Впервые Вагнера исполнили в Барселоне не для шикарной публики «Лисеу», а на одном из летних концертов Клаве для рабочих в «саду Эвтерпы» недалеко от Пассейч де Грасиа в 1862 году: это был марш из 2 акта «Тангейзера». «Мы должны дать публике всего Вагнера, — с энтузиазмом восклицал Клаве, — она будет в восторге!» Он оказался прав. К 1870 году в Барселоне уже существовало Вагнеровское общество, и музыкально образованные каталонисты видели будущее, как один из них сформулировал, в «вагнеризме как инструменте и символе национальной культуры». Споры о Вагнере в Барселоне становились все горячее, особенно когда стало ясно, что сначала Париж, а потом и Италия тоже подпали под обаяние Вагнера. Самым горячим пропагандистом Вагнера в Каталонии был молодой музыкальный критик, медик по имени Марсильяк-и-Льеонарт (1859–1883), которому в возрасте семнадцати лет довелось присутствовать при открытии «Фестшпильхауса» в Байрейте в 1876 году и услышать все «Кольцо нибелунга». Он был единственным каталонцем, которому так посчастливилось. До Каталонии все доходило поздно, и лишь в 1882 году Барселона услышала полного «Лоэнгрина», исполненного по-итальянски. Но пик мании вагнеризма пришелся на годы после 1888-го, когда каталонский тенор Франсеск Виньяс спел фрагменты из «Лоэнгрина» на открытии Всемирной выставки перед королевой Марией Кристиной. Это окончательно утвердило в Каталонии репутацию Вагнера как лучшего европейского музыканта — раньше такой чести удостаивался только Верди.

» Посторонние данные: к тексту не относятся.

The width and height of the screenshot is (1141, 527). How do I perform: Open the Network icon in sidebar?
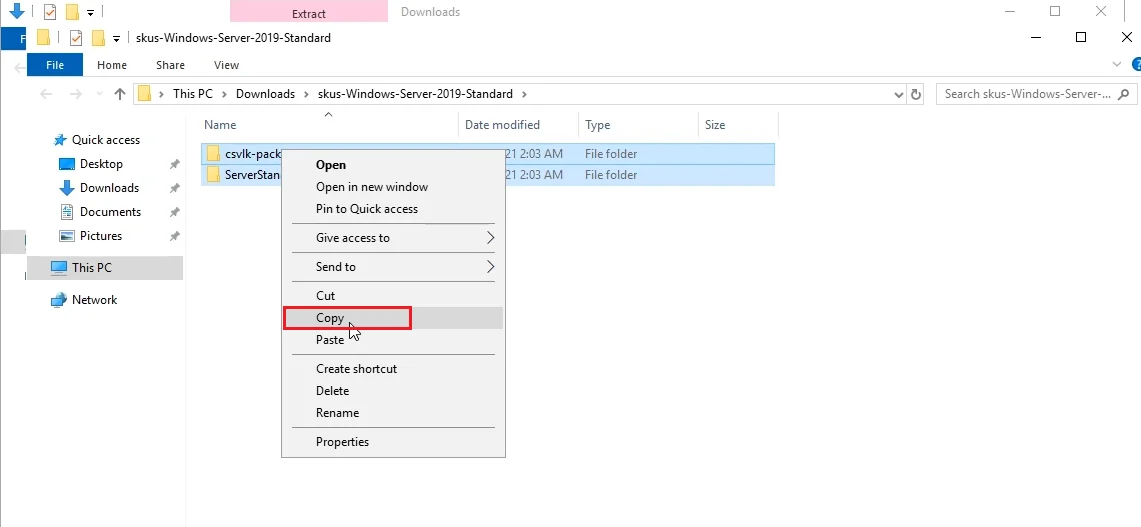pyautogui.click(x=60, y=300)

Откуда в Барселоне культ Вагнера? Вероятно, в нем отразилась жажда национального мифа, которую испытывали сами каталонцы. Вагнер никогда не бывал в Каталонии, но его героям случалось: Титурель и его христианские рыцари построили бастион христианства, оплот в борьбе против мавров, замок, где хранилась чаша Грааля, из которой пил Иисус во время Тайной Вечери, на покрытой лесом вершине Монсальвата. «Меня зовут Парсифаль, я с Монсальвата». Каталония была как бы вагнеровской частью Испании.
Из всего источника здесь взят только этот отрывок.